**Description of the task:**
In the data that follows, how many lines contain the word "agent"? Give only that number.

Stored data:

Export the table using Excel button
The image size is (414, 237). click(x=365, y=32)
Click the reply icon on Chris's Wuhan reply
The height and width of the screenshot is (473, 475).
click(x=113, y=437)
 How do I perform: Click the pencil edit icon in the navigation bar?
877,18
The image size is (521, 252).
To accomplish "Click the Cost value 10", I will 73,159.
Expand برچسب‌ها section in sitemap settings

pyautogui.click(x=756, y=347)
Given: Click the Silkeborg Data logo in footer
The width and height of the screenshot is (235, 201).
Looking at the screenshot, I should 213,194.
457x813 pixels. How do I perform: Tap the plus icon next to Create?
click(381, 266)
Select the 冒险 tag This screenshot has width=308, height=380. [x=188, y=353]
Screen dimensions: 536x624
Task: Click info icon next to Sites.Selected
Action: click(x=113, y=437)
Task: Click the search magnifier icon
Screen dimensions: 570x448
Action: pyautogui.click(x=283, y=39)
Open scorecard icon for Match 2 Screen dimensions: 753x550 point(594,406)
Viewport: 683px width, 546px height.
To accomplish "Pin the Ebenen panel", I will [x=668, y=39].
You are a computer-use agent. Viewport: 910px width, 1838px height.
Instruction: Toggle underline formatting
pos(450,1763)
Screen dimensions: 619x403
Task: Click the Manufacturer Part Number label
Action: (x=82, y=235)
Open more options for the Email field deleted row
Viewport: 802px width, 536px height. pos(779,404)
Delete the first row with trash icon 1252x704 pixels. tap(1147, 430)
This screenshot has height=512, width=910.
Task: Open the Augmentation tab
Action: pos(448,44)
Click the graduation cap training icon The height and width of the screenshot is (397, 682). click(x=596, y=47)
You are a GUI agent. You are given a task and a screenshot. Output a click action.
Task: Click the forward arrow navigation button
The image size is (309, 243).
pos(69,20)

**Response to this task:**
2